* **WHAT IS BEING ASKED**: Please put every line of the entries below into a JSON list of strings, one string per line, leaving out blank lines.

* **RECORD LIST**:

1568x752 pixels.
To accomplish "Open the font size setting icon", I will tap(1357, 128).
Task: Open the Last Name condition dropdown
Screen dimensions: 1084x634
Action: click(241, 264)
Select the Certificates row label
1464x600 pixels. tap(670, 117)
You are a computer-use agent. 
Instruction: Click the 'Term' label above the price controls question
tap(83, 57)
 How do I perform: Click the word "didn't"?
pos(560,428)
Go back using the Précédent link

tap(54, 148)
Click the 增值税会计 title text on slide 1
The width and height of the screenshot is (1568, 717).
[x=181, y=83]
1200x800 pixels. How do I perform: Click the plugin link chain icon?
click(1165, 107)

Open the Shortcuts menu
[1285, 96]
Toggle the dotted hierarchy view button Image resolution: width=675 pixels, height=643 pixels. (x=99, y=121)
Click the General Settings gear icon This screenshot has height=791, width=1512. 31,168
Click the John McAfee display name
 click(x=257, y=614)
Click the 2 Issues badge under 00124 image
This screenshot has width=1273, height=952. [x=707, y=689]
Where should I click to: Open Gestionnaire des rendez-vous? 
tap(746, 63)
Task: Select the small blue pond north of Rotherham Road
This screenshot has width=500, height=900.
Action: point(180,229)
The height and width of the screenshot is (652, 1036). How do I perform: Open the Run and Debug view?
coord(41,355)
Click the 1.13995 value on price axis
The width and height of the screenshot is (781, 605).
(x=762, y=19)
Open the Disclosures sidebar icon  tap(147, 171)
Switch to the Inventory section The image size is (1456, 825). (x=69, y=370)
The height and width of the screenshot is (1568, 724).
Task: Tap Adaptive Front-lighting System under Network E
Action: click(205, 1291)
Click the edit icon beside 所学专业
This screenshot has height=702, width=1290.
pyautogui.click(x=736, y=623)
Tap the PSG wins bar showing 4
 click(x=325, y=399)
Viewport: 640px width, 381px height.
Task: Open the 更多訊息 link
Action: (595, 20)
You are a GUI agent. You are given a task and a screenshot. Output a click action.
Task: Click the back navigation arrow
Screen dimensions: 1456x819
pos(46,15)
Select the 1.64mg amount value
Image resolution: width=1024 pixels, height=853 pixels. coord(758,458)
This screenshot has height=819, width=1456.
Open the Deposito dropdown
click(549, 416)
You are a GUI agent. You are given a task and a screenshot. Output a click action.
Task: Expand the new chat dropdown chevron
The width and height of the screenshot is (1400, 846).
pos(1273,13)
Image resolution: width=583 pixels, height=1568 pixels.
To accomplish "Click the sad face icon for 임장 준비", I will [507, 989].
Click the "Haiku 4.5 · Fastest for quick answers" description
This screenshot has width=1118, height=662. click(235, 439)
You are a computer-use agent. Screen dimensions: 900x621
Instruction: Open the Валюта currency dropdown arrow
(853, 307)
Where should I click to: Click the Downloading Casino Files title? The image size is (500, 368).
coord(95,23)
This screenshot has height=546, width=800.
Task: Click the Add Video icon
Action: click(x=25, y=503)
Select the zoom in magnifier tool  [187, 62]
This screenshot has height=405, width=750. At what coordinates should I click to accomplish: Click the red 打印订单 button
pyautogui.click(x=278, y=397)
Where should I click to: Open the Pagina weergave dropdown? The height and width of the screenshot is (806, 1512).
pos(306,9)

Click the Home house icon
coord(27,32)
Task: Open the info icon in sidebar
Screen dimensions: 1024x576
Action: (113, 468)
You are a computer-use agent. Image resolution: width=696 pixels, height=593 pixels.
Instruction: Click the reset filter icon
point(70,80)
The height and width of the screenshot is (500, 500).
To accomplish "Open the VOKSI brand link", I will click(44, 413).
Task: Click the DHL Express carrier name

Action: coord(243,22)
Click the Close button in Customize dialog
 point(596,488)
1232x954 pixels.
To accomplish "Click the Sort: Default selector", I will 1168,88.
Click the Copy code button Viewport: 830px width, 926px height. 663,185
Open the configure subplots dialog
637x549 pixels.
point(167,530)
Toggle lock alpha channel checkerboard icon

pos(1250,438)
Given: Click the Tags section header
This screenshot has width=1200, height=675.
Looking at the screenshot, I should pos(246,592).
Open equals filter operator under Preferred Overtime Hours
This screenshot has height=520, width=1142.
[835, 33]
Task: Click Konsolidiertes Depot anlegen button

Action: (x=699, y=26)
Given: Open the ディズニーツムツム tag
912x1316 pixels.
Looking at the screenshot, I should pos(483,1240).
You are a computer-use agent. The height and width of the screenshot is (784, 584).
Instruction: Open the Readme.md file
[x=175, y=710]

* **RESPONSE FOR THIS EXERCISE**:
[
  "1568x752 pixels.",
  "To accomplish \"Open the font size setting icon\", I will tap(1357, 128).",
  "Task: Open the Last Name condition dropdown",
  "Screen dimensions: 1084x634",
  "Action: click(241, 264)",
  "Select the Certificates row label",
  "1464x600 pixels. tap(670, 117)",
  "You are a computer-use agent. ",
  "Instruction: Click the 'Term' label above the price controls question",
  "tap(83, 57)",
  " How do I perform: Click the word \"didn't\"?",
  "pos(560,428)",
  "Go back using the Précédent link",
  "tap(54, 148)",
  "Click the 增值税会计 title text on slide 1",
  "The width and height of the screenshot is (1568, 717).",
  "[x=181, y=83]",
  "1200x800 pixels. How do I perform: Click the plugin link chain icon?",
  "click(1165, 107)",
  "Open the Shortcuts menu",
  "[1285, 96]",
  "Toggle the dotted hierarchy view button Image resolution: width=675 pixels, height=643 pixels. (x=99, y=121)",
  "Click the General Settings gear icon This screenshot has height=791, width=1512. 31,168",
  "Click the John McAfee display name",
  " click(x=257, y=614)",
  "Click the 2 Issues badge under 00124 image",
  "This screenshot has width=1273, height=952. [x=707, y=689]",
  "Where should I click to: Open Gestionnaire des rendez-vous? ",
  "tap(746, 63)",
  "Task: Select the small blue pond north of Rotherham Road",
  "This screenshot has width=500, height=900.",
  "Action: point(180,229)",
  "The height and width of the screenshot is (652, 1036). How do I perform: Open the Run and Debug view?",
  "coord(41,355)",
  "Click the 1.13995 value on price axis",
  "The width and height of the screenshot is (781, 605).",
  "(x=762, y=19)",
  "Open the Disclosures sidebar icon  tap(147, 171)",
  "Switch to the Inventory section The image size is (1456, 825). (x=69, y=370)",
  "The height and width of the screenshot is (1568, 724).",
  "Task: Tap Adaptive Front-lighting System under Network E",
  "Action: click(205, 1291)",
  "Click the edit icon beside 所学专业",
  "This screenshot has height=702, width=1290.",
  "pyautogui.click(x=736, y=623)",
  "Tap the PSG wins bar showing 4",
  " click(x=325, y=399)",
  "Viewport: 640px width, 381px height.",
  "Task: Open the 更多訊息 link",
  "Action: (595, 20)",
  "You are a GUI agent. You are given a task and a screenshot. Output a click action.",
  "Task: Click the back navigation arrow",
  "Screen dimensions: 1456x819",
  "pos(46,15)",
  "Select the 1.64mg amount value",
  "Image resolution: width=1024 pixels, height=853 pixels. coord(758,458)",
  "This screenshot has height=819, width=1456.",
  "Open the Deposito dropdown",
  "click(549, 416)",
  "You are a GUI agent. You are given a task and a screenshot. Output a click action.",
  "Task: Expand the new chat dropdown chevron",
  "The width and height of the screenshot is (1400, 846).",
  "pos(1273,13)",
  "Image resolution: width=583 pixels, height=1568 pixels.",
  "To accomplish \"Click the sad face icon for 임장 준비\", I will [507, 989].",
  "Click the \"Haiku 4.5 · Fastest for quick answers\" description",
  "This screenshot has width=1118, height=662. click(235, 439)",
  "You are a computer-use agent. Screen dimensions: 900x621",
  "Instruction: Open the Валюта currency dropdown arrow",
  "(853, 307)",
  "Where should I click to: Click the Downloading Casino Files title? The image size is (500, 368).",
  "coord(95,23)",
  "This screenshot has height=546, width=800.",
  "Task: Click the Add Video icon",
  "Action: click(x=25, y=503)",
  "Select the zoom in magnifier tool  [187, 62]",
  "This screenshot has height=405, width=750. At what coordinates should I click to accomplish: Click the red 打印订单 button",
  "pyautogui.click(x=278, y=397)",
  "Where should I click to: Open the Pagina weergave dropdown? The height and width of the screenshot is (806, 1512).",
  "pos(306,9)",
  "Click the Home house icon",
  "coord(27,32)",
  "Task: Open the info icon in sidebar",
  "Screen dimensions: 1024x576",
  "Action: (113, 468)",
  "You are a computer-use agent. Image resolution: width=696 pixels, height=593 pixels.",
  "Instruction: Click the reset filter icon",
  "point(70,80)",
  "The height and width of the screenshot is (500, 500).",
  "To accomplish \"Open the VOKSI brand link\", I will click(44, 413).",
  "Task: Click the DHL Express carrier name",
  "Action: coord(243,22)",
  "Click the Close button in Customize dialog",
  " point(596,488)",
  "1232x954 pixels.",
  "To accomplish \"Click the Sort: Default selector\", I will 1168,88.",
  "Click the Copy code button Viewport: 830px width, 926px height. 663,185",
  "Open the configure subplots dialog",
  "637x549 pixels.",
  "point(167,530)",
  "Toggle lock alpha channel checkerboard icon",
  "pos(1250,438)",
  "Given: Click the Tags section header",
  "This screenshot has width=1200, height=675.",
  "Looking at the screenshot, I should pos(246,592).",
  "Open equals filter operator under Preferred Overtime Hours",
  "This screenshot has height=520, width=1142.",
  "[835, 33]",
  "Task: Click Konsolidiertes Depot anlegen button",
  "Action: (x=699, y=26)",
  "Given: Open the ディズニーツムツム tag",
  "912x1316 pixels.",
  "Looking at the screenshot, I should pos(483,1240).",
  "You are a computer-use agent. The height and width of the screenshot is (784, 584).",
  "Instruction: Open the Readme.md file",
  "[x=175, y=710]"
]